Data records

************

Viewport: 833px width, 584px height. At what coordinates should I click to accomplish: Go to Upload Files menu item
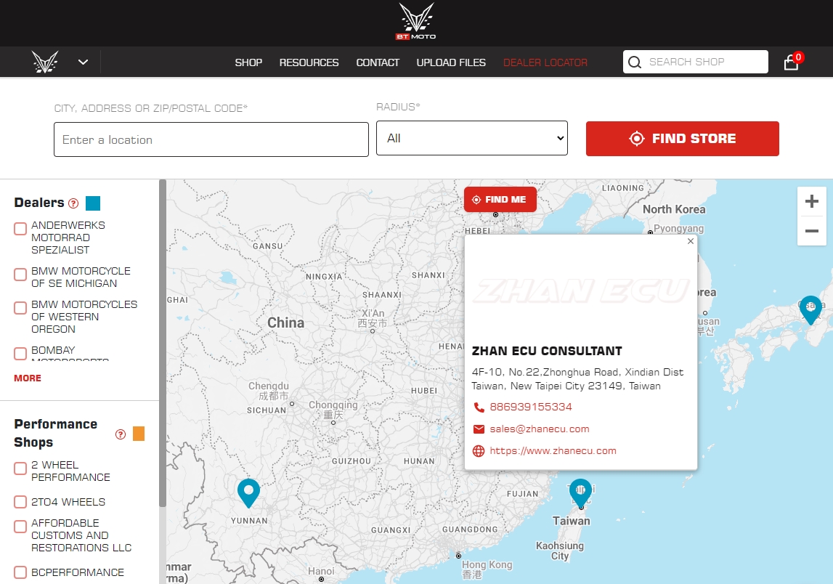pyautogui.click(x=451, y=62)
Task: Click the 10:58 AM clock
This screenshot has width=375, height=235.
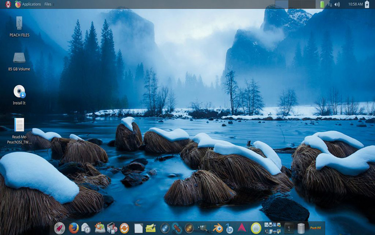Action: click(x=355, y=4)
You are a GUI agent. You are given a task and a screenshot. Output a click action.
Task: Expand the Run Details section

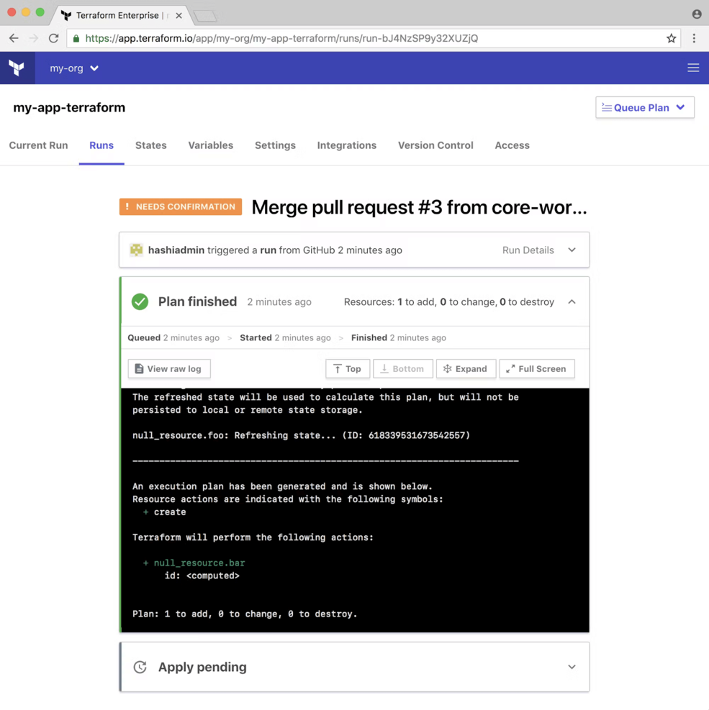coord(572,250)
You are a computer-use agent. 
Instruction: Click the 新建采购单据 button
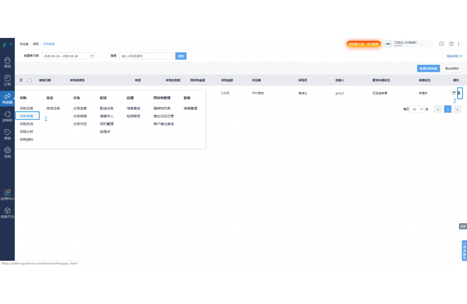428,69
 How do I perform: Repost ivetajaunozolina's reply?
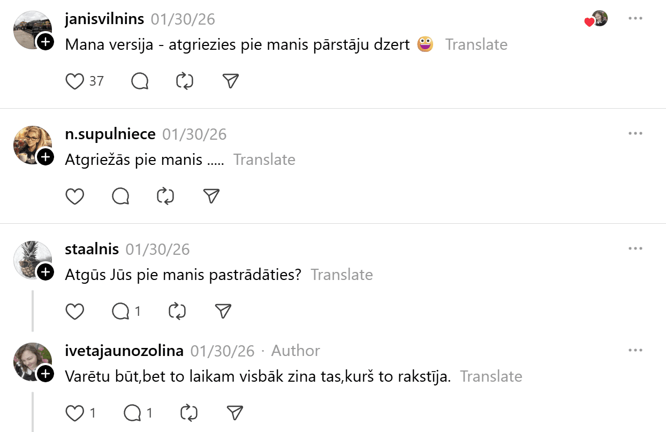(188, 413)
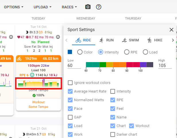Click the blue color square in Sport Settings
This screenshot has height=138, width=177.
(x=70, y=52)
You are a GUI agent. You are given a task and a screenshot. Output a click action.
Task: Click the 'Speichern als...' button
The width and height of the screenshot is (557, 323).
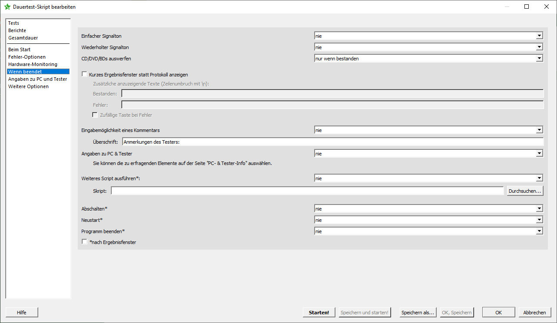click(x=418, y=313)
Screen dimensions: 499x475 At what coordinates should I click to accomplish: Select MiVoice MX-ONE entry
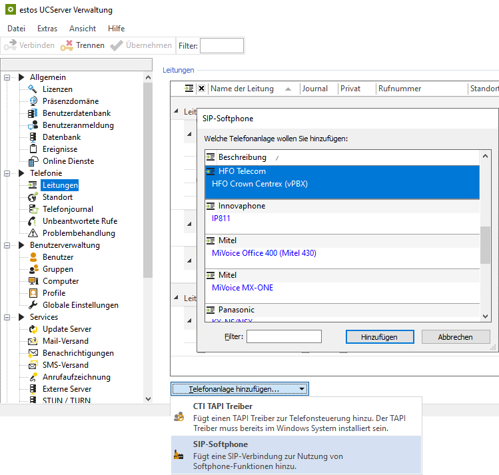point(243,288)
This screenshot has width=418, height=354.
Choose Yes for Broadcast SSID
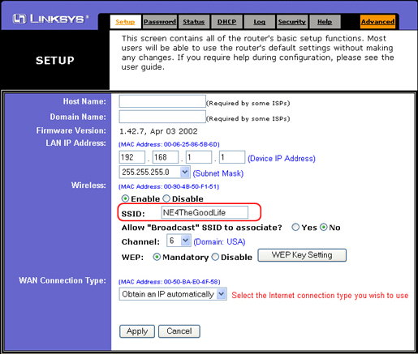pos(295,227)
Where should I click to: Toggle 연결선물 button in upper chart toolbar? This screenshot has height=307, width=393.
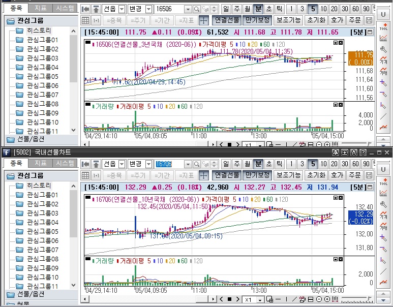pos(226,20)
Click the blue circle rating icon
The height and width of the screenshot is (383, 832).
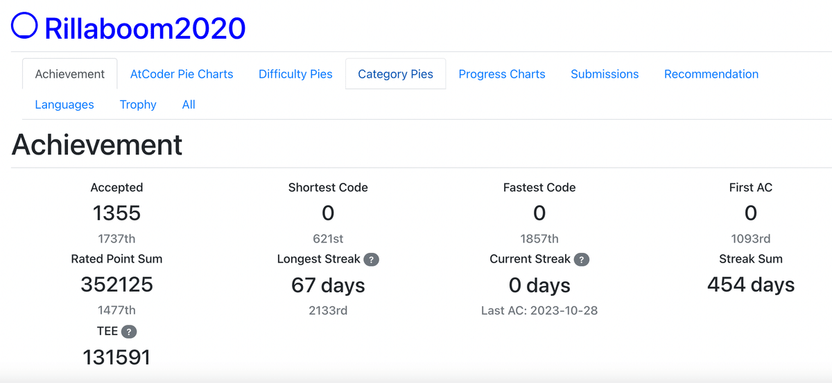click(24, 26)
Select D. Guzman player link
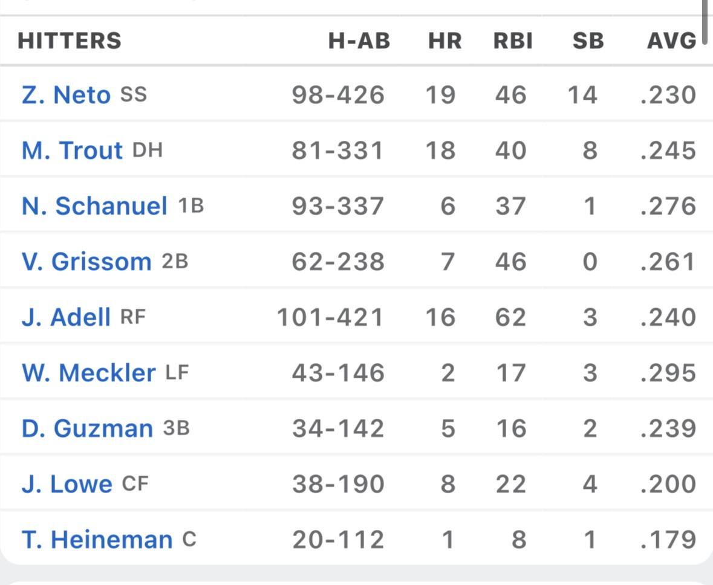The height and width of the screenshot is (585, 713). tap(87, 428)
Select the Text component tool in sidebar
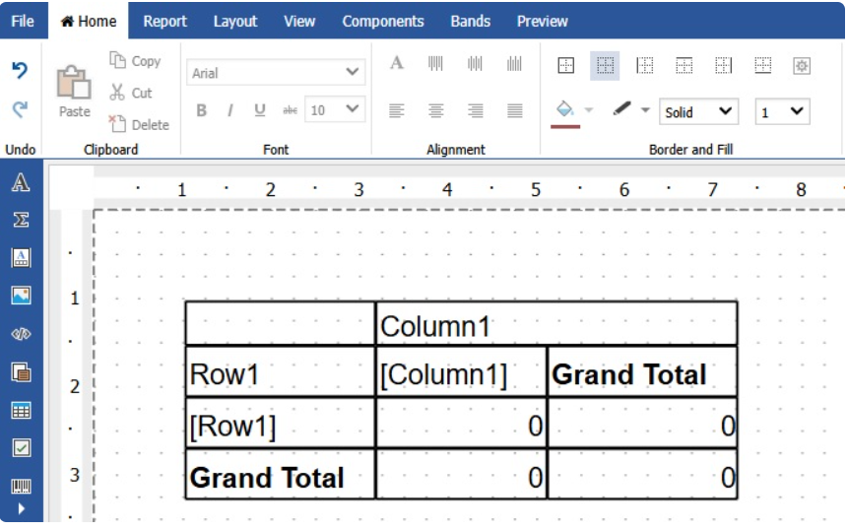 [21, 183]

************

## Problem to solve
In your answer, print the entries above exactly, with the pictures left out.

## Result
Viewport: 833px width, 584px height. At what coordinates should I click to accomplish: Go to Upload Files menu item
pyautogui.click(x=451, y=62)
Task: Click the 10:58 AM clock
This screenshot has width=375, height=235.
Action: click(x=355, y=4)
You are a GUI agent. You are given a task and a screenshot. Output a click action.
Task: Expand the Run Details section

coord(572,250)
You are a computer-use agent. 
Instruction: Click the 新建采购单据 button
428,69
 How do I perform: Repost ivetajaunozolina's reply?
(188, 413)
Click the blue color square in Sport Settings
This screenshot has height=138, width=177.
(x=70, y=52)
You are a GUI agent. You are given a task and a screenshot. Output a click action.
Task: Click the 'Speichern als...' button
The width and height of the screenshot is (557, 323).
click(x=418, y=313)
Screen dimensions: 499x475 At what coordinates should I click to accomplish: Select MiVoice MX-ONE entry
point(243,288)
This screenshot has width=418, height=354.
Choose Yes for Broadcast SSID
pos(295,227)
Where should I click to: Toggle 연결선물 button in upper chart toolbar? This screenshot has height=307, width=393.
pos(226,20)
Click the blue circle rating icon
The height and width of the screenshot is (383, 832).
click(24, 26)
Select D. Guzman player link
The height and width of the screenshot is (585, 713). tap(87, 428)
Select the Text component tool in sidebar
 [21, 183]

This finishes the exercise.